Almost every university has a university press, but university publishing is less central to the university than its library. A few, such as Oxford University Press and Chicago University Press, have much in common with commercial publishers of academic materials. They publish large numbers of general interest, reference, and scholarly books. These presses operate on a sound financial footing and give no priority to authors from their own universities. Other university presses have a different role. Most scholarly monographs in the humanities have such narrow appeal that only a few hundred copies are sold. Such books would never be considered by commercial publishers. They are published by university presses, who operate on shoe-string budgets, usually with subsidies from their host universities. As universities have been tight for money during the past few years, these subsidies have been disappearing.

Computer professionals, webmasters, and change

Computing professional are as much part of digital libraries as are librarians and publishers. Success requires cooperation between these professions, but the cultural differences are great. The members of the Internet community are a wonderful resource, but they have an unorthodox style of working. Many have grown up immersed in computing. As in every discipline, some people are so knowledgeable about the details that they see nothing else and have difficulty in explaining them to others. A few people are deliberately obscure. Some technical people appear to define merit as knowledge of the arcane. Fortunately, deliberate obscurity is rare. Most people would like others to know what they do, but technical people often have genuine difficulty in describing technology to non-specialists.

The Internet community has its foundation in the generation of computer scientists who grew up on the Unix operating system. Much of the success of Unix came from a tradition of openness.
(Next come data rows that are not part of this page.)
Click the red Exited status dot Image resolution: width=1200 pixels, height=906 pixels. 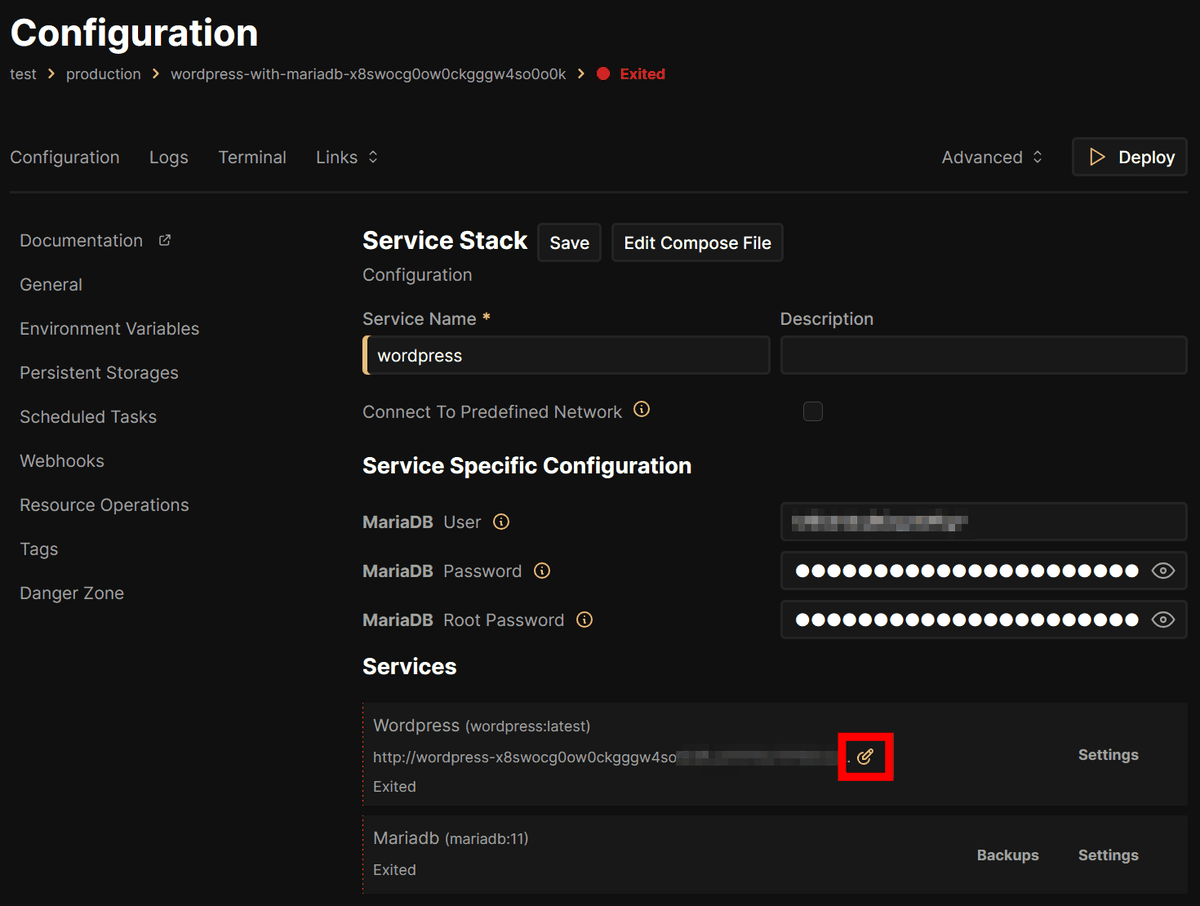(x=603, y=74)
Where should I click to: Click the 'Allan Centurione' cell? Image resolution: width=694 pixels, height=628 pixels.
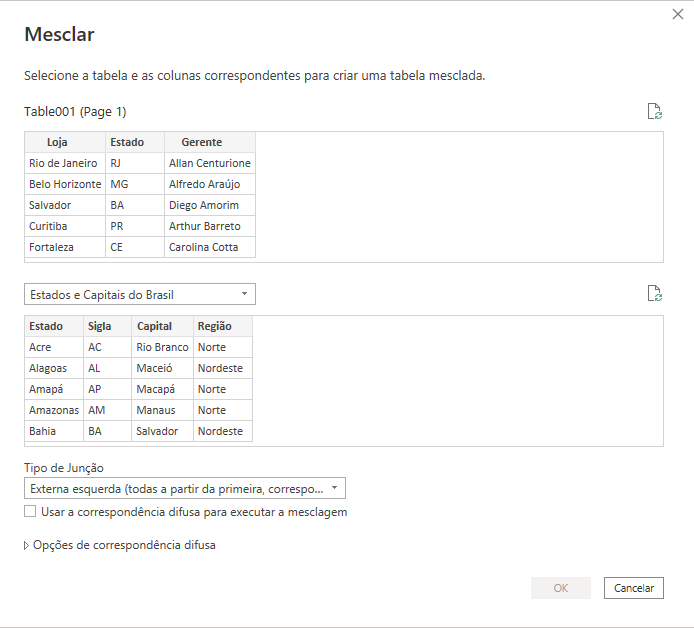tap(210, 163)
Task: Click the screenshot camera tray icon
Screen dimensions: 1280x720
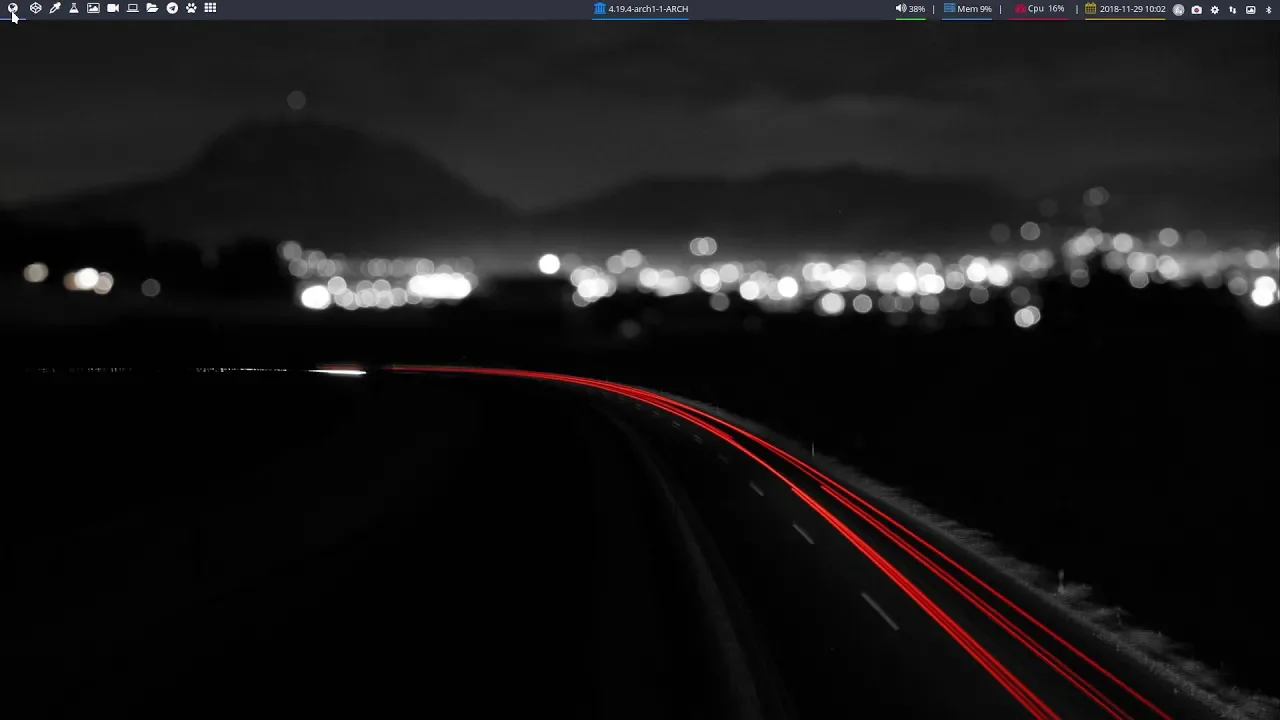Action: pyautogui.click(x=1196, y=10)
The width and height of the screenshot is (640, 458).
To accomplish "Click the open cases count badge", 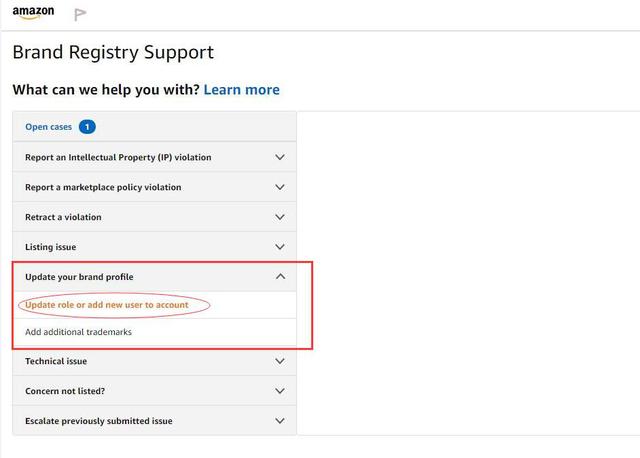I will pos(87,127).
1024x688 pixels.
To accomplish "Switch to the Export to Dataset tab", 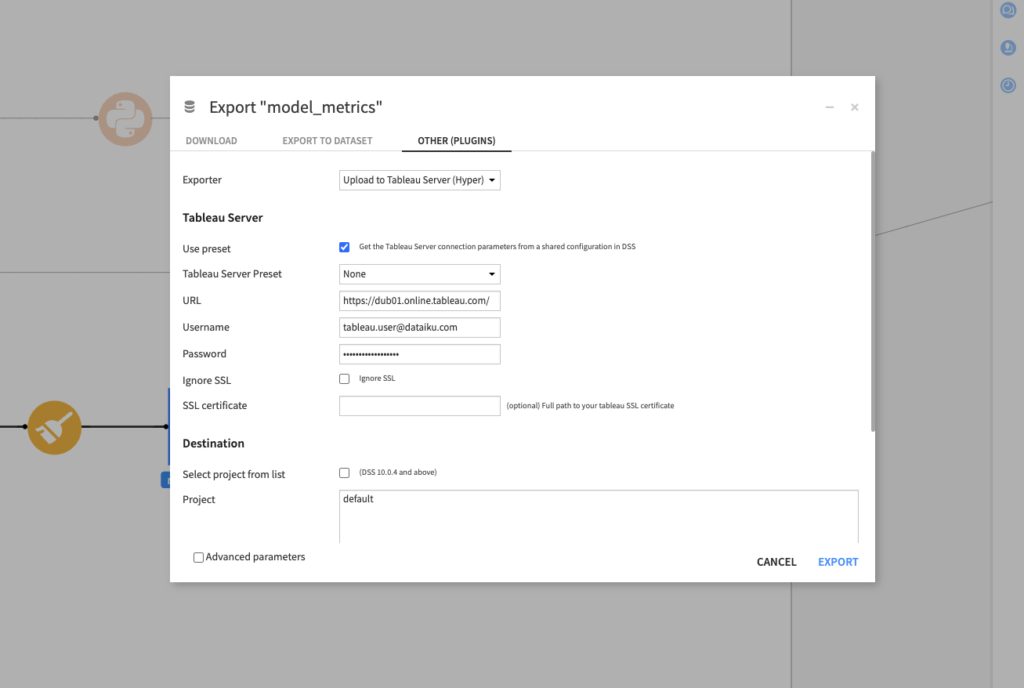I will click(x=327, y=141).
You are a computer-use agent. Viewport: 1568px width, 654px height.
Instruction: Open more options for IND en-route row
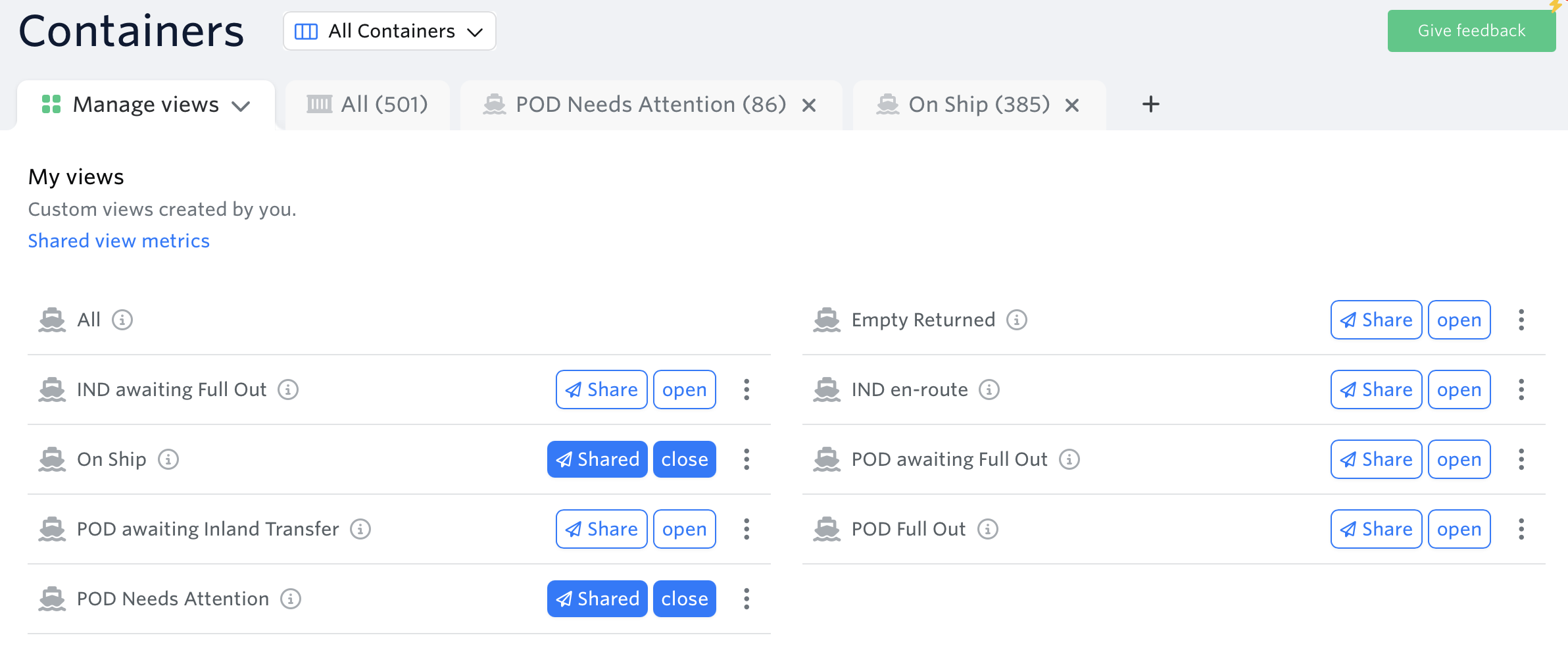click(1521, 390)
The Unix, Internet, and web communities share their efforts with each other. They have discovered that this makes everybody more productive. An appreciation of this spirit of openness is fundamental to understanding how computer scientists view the development of digital libraries. This attitude can become a utopian dream, and a few idealists advocate a completely uncontrolled information society, but this is an extreme viewpoint. Most members of the Internet community have a healthy liking for money; entrepreneurship is part of the tradition, with new companies being formed continuously.

Even in the rapidly changing world of computing, the emergence of webmaster as a new profession has had few parallels. At the beginning of 1994, the web was hardly known, yet, in summer 1995, over one thousand people attended the first meeting of the Federal Webmasters in Washington, DC. This is an informal group of people whose primary job is to maintain web sites for the U.S. government. The emergence of the name "webmaster" was equally rapid. It appeared overnight and immediately became so firmly entrenched that attempts to find a word that applies equally to men and women have failed. Webmaster must be understood as a word that applies to both sexes, like librarian or publisher.

A webmaster is a publisher, a librarian, a computer administrator, and a designer. The job requires a range of expertise that include the traditional publishing skills of selection of material and editing, with the addition of user interface design and the operation of a high-performance computer system. A web site is the face that an organization presents to the world. The quality of its graphics and the way that it presents the material on the site are as important as any public relations material that the organization issues. At CNRI, the webmaster refers to herself, half-jokingly, as "the Art Department". She is a professional librarian who is highly skilled technically, but she spends much of her time carrying out work that in other contexts would be called graphic design. Her designs are the first impression that a user sees on visiting CNRI's web site.

In some organizations, the webmaster selects and even creates, the materials that appear on a web site. More commonly, the materials are generated by individuals or groups within the organization. The webmaster's task is to edit and format individual items, and to organize them within the web site. Thus the overall shape of the site is created by the webmaster, but not the individual items. For example, CNRI manages the web site of the Internet Engineering Task Force (IETF). The content is firmly controlled by the IETF secretariat, while the webmaster contributed the design of the home page the links with other items on the web site, so that a user who arrives at any part of the site has a natural way to find any of the material.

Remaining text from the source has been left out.